▶ _Stored items_

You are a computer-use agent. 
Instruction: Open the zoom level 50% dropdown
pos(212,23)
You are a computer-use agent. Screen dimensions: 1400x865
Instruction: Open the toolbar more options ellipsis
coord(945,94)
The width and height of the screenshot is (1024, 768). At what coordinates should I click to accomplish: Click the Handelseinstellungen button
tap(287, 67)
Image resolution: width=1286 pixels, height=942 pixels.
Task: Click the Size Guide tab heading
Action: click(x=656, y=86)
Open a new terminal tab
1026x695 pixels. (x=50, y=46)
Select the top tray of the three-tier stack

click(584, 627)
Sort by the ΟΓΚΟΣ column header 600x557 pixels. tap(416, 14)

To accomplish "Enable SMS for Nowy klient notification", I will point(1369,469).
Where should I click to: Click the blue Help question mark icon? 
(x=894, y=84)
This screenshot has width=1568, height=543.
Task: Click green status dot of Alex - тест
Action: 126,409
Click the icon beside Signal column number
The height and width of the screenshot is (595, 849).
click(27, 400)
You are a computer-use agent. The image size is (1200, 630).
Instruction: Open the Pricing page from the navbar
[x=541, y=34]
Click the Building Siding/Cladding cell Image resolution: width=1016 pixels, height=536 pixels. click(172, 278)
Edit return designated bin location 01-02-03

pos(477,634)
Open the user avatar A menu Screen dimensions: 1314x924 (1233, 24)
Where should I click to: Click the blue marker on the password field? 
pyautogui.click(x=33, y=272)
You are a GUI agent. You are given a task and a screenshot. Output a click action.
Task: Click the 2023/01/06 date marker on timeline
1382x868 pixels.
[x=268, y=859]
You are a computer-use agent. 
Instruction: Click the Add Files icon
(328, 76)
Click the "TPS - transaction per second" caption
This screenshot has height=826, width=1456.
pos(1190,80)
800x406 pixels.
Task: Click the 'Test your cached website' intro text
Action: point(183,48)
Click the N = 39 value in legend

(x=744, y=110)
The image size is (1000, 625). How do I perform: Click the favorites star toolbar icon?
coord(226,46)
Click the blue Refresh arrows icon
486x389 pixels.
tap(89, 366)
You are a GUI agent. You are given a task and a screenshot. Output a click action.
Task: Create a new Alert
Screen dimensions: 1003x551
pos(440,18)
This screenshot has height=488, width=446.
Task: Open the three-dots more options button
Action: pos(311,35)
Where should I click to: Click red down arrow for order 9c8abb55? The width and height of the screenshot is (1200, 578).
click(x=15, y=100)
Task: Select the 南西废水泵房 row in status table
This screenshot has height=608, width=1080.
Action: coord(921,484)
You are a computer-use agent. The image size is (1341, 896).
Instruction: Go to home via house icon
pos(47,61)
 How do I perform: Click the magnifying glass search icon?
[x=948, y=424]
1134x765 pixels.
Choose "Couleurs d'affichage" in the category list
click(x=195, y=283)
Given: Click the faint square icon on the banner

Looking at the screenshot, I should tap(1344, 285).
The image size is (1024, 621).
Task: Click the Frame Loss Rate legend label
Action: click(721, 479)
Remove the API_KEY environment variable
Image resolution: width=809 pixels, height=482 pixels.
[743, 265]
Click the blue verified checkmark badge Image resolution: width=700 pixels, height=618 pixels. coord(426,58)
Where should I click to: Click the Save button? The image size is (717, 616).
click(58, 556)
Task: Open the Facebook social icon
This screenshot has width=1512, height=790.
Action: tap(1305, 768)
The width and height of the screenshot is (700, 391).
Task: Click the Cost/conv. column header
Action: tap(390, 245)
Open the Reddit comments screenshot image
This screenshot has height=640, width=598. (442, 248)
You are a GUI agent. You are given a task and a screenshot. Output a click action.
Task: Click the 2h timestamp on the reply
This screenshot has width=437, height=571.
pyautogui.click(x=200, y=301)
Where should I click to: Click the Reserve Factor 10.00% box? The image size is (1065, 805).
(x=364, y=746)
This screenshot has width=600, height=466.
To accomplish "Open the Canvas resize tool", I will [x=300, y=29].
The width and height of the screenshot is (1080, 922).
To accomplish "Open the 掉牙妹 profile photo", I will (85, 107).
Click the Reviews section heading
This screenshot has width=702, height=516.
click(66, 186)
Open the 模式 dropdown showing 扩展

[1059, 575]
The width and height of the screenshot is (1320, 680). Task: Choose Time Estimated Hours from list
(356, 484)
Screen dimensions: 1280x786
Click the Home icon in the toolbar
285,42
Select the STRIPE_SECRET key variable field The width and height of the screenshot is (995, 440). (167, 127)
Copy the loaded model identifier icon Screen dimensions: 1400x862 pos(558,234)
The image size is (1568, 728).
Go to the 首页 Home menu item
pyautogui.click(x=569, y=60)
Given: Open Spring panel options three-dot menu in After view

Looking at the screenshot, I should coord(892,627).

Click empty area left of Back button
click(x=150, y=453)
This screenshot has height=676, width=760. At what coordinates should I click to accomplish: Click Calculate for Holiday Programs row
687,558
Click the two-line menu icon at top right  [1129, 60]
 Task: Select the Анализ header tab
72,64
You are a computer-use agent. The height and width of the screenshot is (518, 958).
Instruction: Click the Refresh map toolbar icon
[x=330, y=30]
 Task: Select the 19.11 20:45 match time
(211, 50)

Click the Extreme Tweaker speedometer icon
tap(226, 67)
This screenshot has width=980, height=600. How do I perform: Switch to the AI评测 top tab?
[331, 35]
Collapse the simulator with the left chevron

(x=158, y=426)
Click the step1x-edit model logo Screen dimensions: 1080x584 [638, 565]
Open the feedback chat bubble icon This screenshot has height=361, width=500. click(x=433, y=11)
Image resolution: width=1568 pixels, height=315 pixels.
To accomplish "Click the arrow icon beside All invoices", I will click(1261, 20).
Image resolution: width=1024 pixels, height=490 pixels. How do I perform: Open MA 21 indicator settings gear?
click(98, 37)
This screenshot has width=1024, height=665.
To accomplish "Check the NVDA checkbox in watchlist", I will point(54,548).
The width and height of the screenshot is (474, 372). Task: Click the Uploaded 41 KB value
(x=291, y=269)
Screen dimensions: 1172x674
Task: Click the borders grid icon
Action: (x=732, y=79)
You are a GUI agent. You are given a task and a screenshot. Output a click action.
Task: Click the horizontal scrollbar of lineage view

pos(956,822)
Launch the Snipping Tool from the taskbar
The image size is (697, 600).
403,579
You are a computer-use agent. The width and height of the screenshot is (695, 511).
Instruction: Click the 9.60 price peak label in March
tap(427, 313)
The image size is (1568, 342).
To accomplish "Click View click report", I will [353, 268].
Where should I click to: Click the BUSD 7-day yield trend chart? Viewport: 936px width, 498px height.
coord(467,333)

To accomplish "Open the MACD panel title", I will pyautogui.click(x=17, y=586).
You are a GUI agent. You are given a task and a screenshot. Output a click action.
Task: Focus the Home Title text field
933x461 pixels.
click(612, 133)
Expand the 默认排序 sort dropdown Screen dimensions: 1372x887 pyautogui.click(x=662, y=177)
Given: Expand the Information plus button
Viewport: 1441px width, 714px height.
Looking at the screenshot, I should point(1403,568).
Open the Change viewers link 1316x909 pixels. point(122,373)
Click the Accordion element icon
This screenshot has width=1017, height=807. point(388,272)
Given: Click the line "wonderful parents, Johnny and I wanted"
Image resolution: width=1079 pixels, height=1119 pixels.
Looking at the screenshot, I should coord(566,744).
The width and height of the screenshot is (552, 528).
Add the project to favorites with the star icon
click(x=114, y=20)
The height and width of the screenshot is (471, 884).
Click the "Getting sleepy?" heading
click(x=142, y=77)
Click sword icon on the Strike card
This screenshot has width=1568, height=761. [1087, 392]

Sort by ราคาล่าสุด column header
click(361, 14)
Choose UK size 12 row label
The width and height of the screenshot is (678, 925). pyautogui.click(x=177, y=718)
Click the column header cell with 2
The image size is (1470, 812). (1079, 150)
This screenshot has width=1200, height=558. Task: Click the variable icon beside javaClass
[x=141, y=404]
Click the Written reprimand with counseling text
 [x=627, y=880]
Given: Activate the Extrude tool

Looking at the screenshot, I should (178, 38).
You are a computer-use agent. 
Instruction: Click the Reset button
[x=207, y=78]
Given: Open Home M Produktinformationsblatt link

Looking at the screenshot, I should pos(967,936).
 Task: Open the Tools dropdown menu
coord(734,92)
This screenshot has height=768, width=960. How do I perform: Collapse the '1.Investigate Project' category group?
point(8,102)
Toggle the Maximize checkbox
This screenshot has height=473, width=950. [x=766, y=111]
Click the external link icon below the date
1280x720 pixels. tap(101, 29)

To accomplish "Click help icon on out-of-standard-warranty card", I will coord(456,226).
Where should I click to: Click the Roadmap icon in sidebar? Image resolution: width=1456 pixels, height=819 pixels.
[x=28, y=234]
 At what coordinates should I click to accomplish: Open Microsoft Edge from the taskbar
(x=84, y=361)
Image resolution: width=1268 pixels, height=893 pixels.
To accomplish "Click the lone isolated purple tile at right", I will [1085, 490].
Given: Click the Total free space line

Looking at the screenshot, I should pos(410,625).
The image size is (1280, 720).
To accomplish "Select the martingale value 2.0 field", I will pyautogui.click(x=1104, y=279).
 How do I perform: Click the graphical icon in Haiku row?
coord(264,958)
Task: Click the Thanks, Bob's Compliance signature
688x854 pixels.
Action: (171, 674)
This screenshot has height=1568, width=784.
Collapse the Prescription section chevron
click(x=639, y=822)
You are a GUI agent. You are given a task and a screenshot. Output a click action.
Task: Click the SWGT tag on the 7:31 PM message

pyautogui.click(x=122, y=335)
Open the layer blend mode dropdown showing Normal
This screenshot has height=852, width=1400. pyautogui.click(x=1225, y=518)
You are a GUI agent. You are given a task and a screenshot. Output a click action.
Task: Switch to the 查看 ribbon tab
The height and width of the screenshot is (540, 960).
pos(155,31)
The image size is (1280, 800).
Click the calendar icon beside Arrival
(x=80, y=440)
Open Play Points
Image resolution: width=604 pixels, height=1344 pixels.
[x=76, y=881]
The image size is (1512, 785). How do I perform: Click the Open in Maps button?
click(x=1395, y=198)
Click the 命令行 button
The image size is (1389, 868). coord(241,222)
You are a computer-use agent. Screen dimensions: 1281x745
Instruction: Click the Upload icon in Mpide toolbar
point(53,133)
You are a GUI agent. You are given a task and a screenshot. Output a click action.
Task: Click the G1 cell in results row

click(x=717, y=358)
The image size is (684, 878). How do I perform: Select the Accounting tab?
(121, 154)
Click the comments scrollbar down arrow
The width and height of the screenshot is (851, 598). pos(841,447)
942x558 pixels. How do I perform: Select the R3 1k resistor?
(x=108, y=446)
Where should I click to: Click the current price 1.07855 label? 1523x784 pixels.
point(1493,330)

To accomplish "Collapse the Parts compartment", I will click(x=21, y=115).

▶ _What you need to do_
Collect each line above holding the string "computer".

▶ _Completed task_
You are a computer-use agent. 
You are a computer-use agent. Screen dimensions: 1400x865
You are a computer-use agent. The image size is (1200, 630).
You are a computer-use agent. 
You are a computer-use agent. The image size is (1341, 896).
You are a computer-use agent. The height and width of the screenshot is (518, 958).
You are a computer-use agent. The width and height of the screenshot is (695, 511).
You are a computer-use agent. 
You are a computer-use agent. Screen dimensions: 1281x745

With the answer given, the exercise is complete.